## Fragmento del texto:
------------------------

La idea de que podía emplearse la probabilidad para cuantificar la hondura de las lagunas de nuestro conocimiento había quedado arrumbada. La indagación sobre las causas que realizaran en su día Bayes, Price y Laplace había caído en el olvido. En el año 1861, una de las personas con quien se carteaba la reformista hospitalaria Florence Nightingale la regañaría con estas palabras: «Me veo obligado a reiterar las objeciones que ya antes expuse respecto al hábito de mezclar la causación con la estadística […] El estudioso de la estadística no se ocupa en modo alguno de las causas».[3.6]

El término «subjetivo» pasó a convertirse en una palabra malsonante. Tanto la Revolución Francesa como sus distintas consecuencias habían acabado haciendo añicos la idea de que todas las personas racionales compartían las mismas creencias. El mundo occidental quedó escindido entre los partidarios del romanticismo, que rechazaban de plano las bondades de la ciencia, y los defensores de las ciencias naturales, en las que se sumergían en busca de certidumbres, cautivados por la objetividad de las cifras, ya se valorara con ellas la cantidad de cuchilladas recibidas por la víctima de una agresión o el número de parejas que contraían matrimonio a una determinada edad.

En el transcurso de la década posterior a la muerte de Laplace serían cuatro los revisionistas europeos que se pusieran al frente de las acusaciones contra Laplace y la probabilidad, esto es, contra la matemática de la incertidumbre. John Stuart Mill denunciaría que la probabilidad constituía «una aberración del intelecto» y una forma de «ignorancia […] disfrazada de ciencia».[3.7] La objetividad había pasado a considerarse una virtud, la subjetividad resultaba insultante, y la probabilidad de las causas quedó convertida en blanco de las críticas de los escépticos, cuando no en objeto de su abierta hostilidad. Abrumados por el volumen de datos recién recogidos, los revisionistas optarían por juzgar la probabilidad de un acontecimiento en función de la frecuencia con que éste se produjera, dado un elevado número de observaciones. Al final, acabaría dándose el nombre de frecuentistas o de teóricos del muestreo a los partidarios de esta probabilidad basada en la frecuencia.

------------------------

## Instrucciones:
• a. Responde a estas preguntas sobre el texto acerca del descrédito de la probabilidad:
(i) ¿En qué año una persona con quien se carteaba Florence Nightingale la regañó por mezclar la causación con la estadística?
(ii) ¿Cuántos revisionistas europeos encabezaron las acusaciones contra Laplace y la probabilidad en la década posterior a su muerte?
(iii) ¿Qué nombre se dio a los partidarios de la probabilidad basada en la frecuencia?
• b. Escribe una continuación del texto acerca del descrédito de la probabilidad que arranque después de su última oración.

## Material de estudio:

------------------------

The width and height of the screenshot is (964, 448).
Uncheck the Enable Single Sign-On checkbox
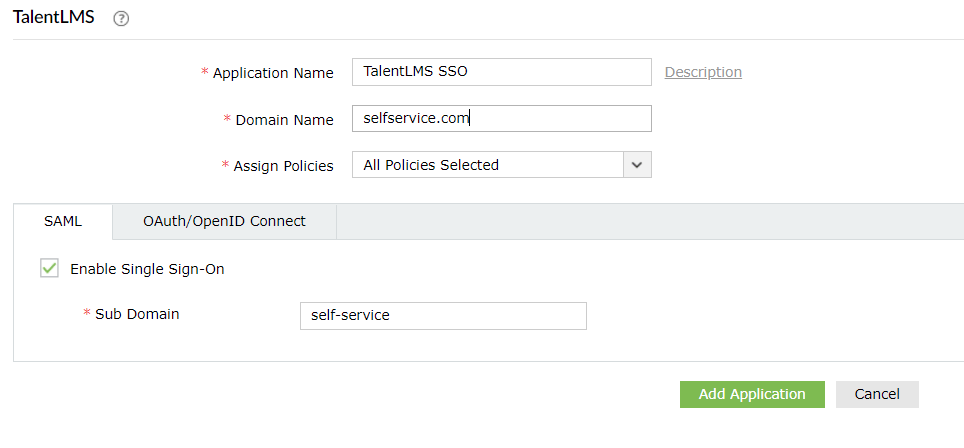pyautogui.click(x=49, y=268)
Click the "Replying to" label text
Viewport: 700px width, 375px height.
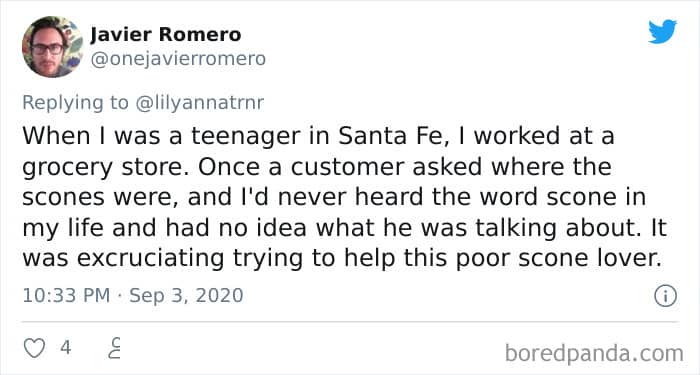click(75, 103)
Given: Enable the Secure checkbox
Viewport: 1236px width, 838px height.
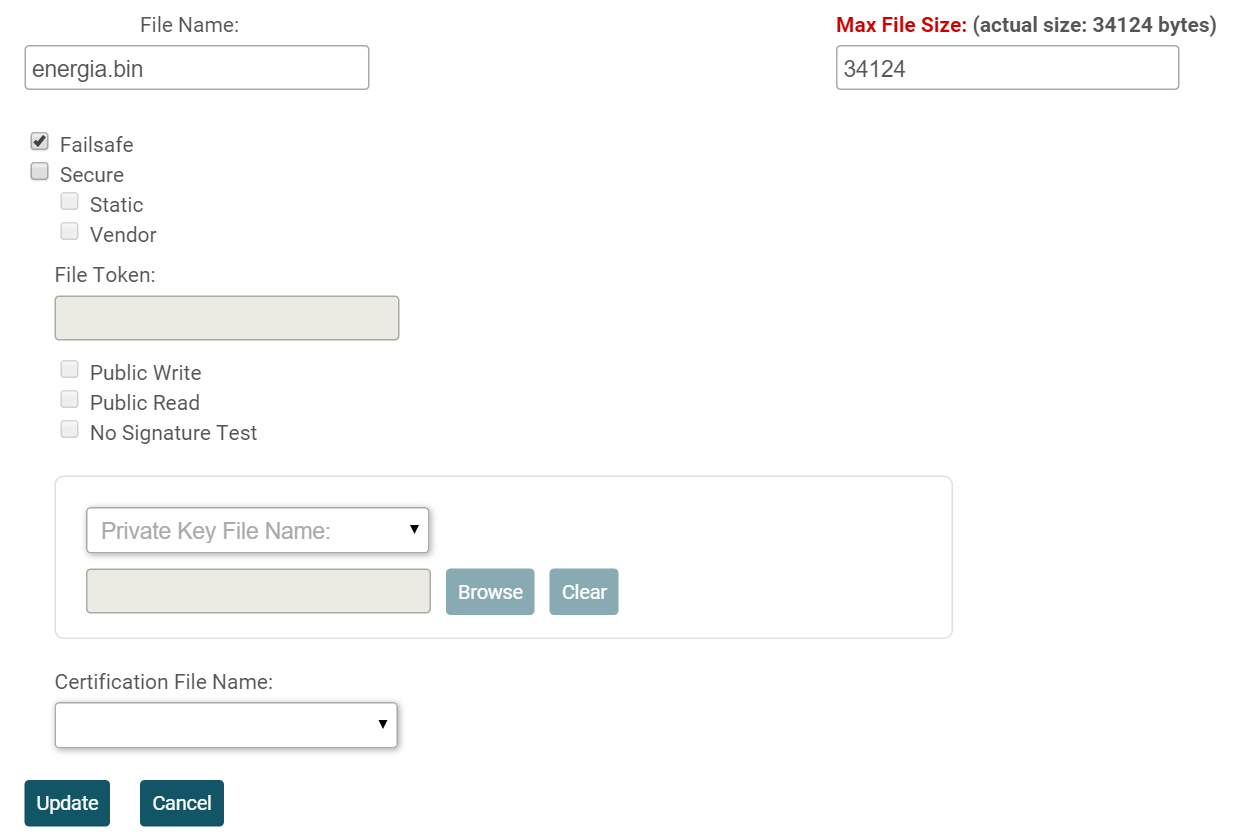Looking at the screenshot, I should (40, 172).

------------------------

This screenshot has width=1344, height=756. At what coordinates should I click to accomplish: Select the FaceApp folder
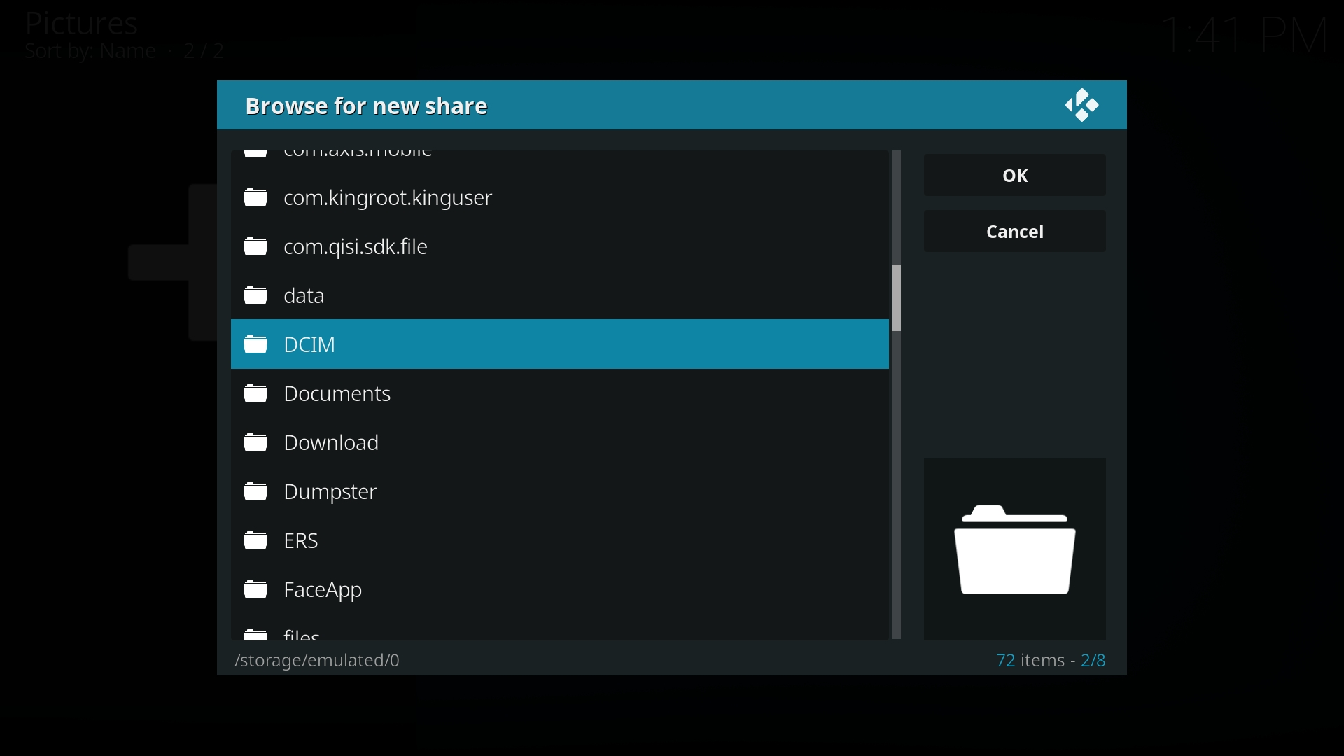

------------------------

## Respuestas del ejercicio:
• a.
(i) En 1861.
(ii) Cuatro.
(iii) Frecuentistas o teóricos del muestreo.

• b.
A los ojos de los frecuentistas, Laplace constituía un objetivo tan imponente que apenas se percataban de la existencia de Bayes. Cuando los críticos pensaban en la regla de Bayes, tenían en mente la fórmula de Laplace, centrando sus críticas en el gran científico francés y en sus seguidores. Argumentando que la probabilidad debía medirse en función de las frecuencias de aparición objetivas que mostraran los acontecimientos, y no de acuerdo con el grado de creencia subjetiva que éstos vinieran a inspirar, estos críticos actuarían como si los dos enfoques fuesen opuestos, pese a que Laplace los hubiera considerado fundamentalmente equivalentes.

Los reformistas denunciarían que las pragmáticas simplificaciones de Laplace no eran más que un burdo exceso. De este modo condenarían dos de las más conocidas aplicaciones que Laplace había encontrado para el análisis probabilístico. Laplace había planteado las siguientes preguntas: teniendo en cuenta que, en el pasado, el sol se ha elevado ya miles de veces sobre el horizonte, ¿puede decirse que también mañana vendrá a alzarse en el firmamento?; y dado que los planetas giran de manera similar en torno al sol, ¿cabe afirmar que el sistema solar procede de una causa única? En realidad no habría de emplear la regla de Bayes en ninguno de los dos proyectos, puesto que se limitaría a utilizar las probabilidades vinculadas con el análisis de los juegos de azar. No obstante, es verdad que en ocasiones tanto él como sus seguidores comenzarían a responder a estas interrogantes asumiendo que las probabilidades se repartían al cincuenta por ciento entre ambas posibilidades. Esta simplificación podría haberse defendido en caso de que Laplace no hubiera tenido la más mínima información acerca del firmamento. Pero se trataba del más destacado astrónomo matemático del mundo, de modo que se hallaba en mejor posición que nadie para comprender que los amaneceres y las nebulosas eran simples resultados de la mecánica celeste, muy distintas por tanto de las cuotas de probabilidad pertinentes en los juegos de azar. También había iniciado el estudio de las tasas de natalidad de niños y niñas con un porcentaje del cincuenta por ciento, pese a que los científicos ya supieran que la probabilidad de que naciese un varón era del 0,52 aproximadamente.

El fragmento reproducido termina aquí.